Once you have the embed URL, you can use it in your HTML:

php
$userUrl = $_POST['youtube_url'] ?? '';
$embedUrl = UrlUtil::parseYouTubeUrl($userUrl);

if ($embedUrl) {
    echo '<iframe
        width="560"
        height="315"
        src="' . htmlspecialchars($embedUrl) . '"
        frameborder="0"
        allowfullscreen>
    </iframe>';
} else {
    echo '<p>Invalid YouTube URL provided.</p>';
}

Security Note

Always use htmlspecialchars() when outputting URLs to HTML to prevent XSS attacks. Even though the URL is validated, defense in depth is essential.

Edge Cases to Consider

When working with YouTube URLs in production, keep these scenarios in mind:

  1. Protocol variations: URLs might start with http://, https://, or no protocol at all
  2. Mobile URLs: Some mobile apps generate m.youtube.com URLs
  3. Timestamp parameters: Users might include &t=123 for start times
  4. Private/unlisted videos: The URL is valid but the video might not be accessible

For a more comprehensive solution, you could extend the patterns:

php
// Extended pattern supporting m.youtube.com and protocol-less URLs
'/(?:(?:https?:)?\/\/)?(?:www\.|m\.)?youtube\.com\/watch\?.*v=([a-zA-Z0-9_-]{11})/'

Conclusion

Parsing YouTube URLs is a common requirement when building applications that handle user-submitted video content.
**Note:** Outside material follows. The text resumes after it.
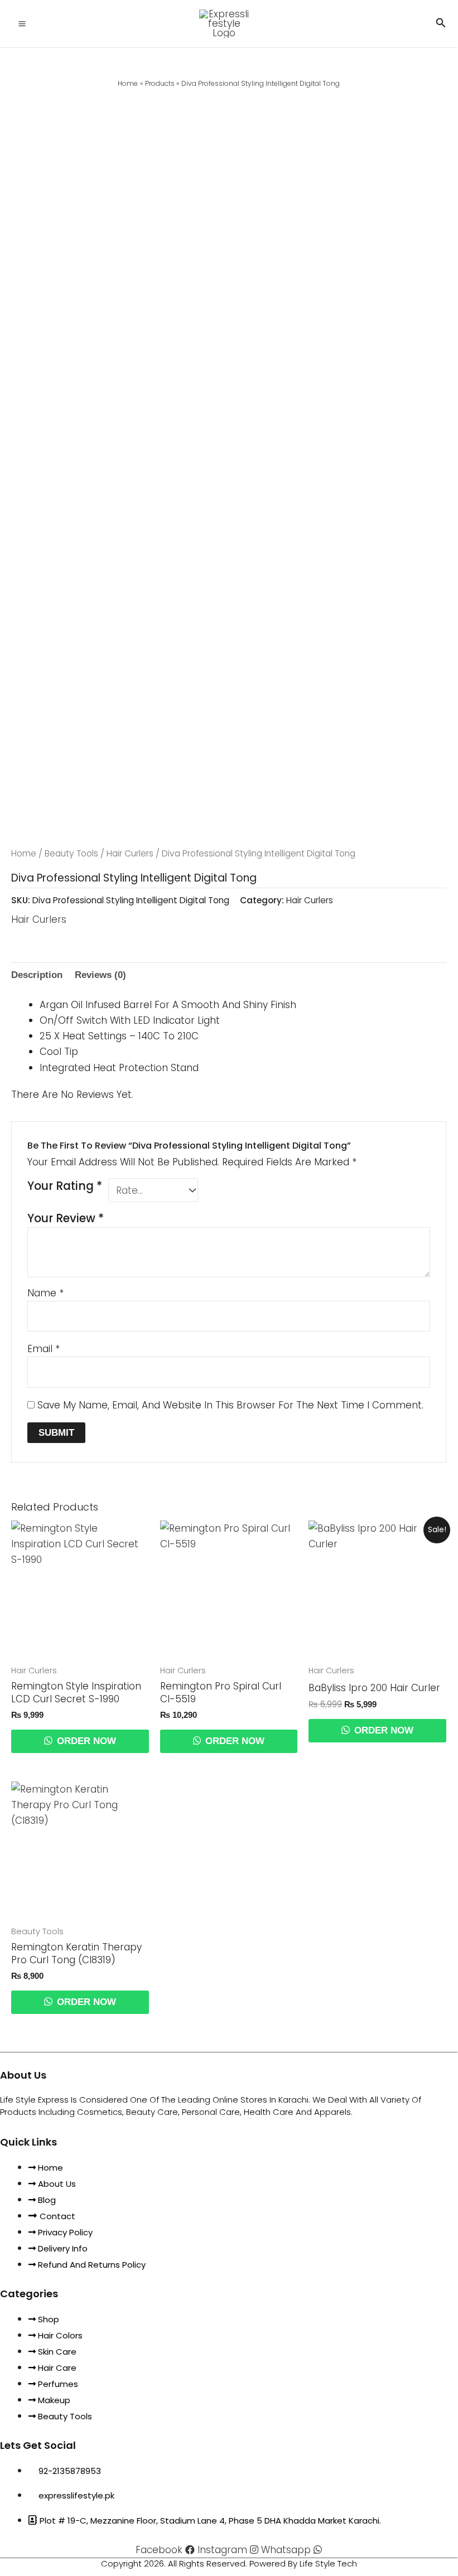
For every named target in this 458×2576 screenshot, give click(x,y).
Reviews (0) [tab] (100, 975)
By using a pattern-based approach, you can reliably extract video IDs from any URL format and convert them to a standardized embed format.

Key takeaways:

  • YouTube video IDs are always 11 characters long
  • Multiple URL formats exist, each requiring its own regex pattern
  • Return null for invalid URLs to allow graceful error handling
  • Always sanitize output when embedding in HTML

This utility can be extended to support additional video platforms like Vimeo or Dailymotion by adding new patterns and handling their specific URL structures.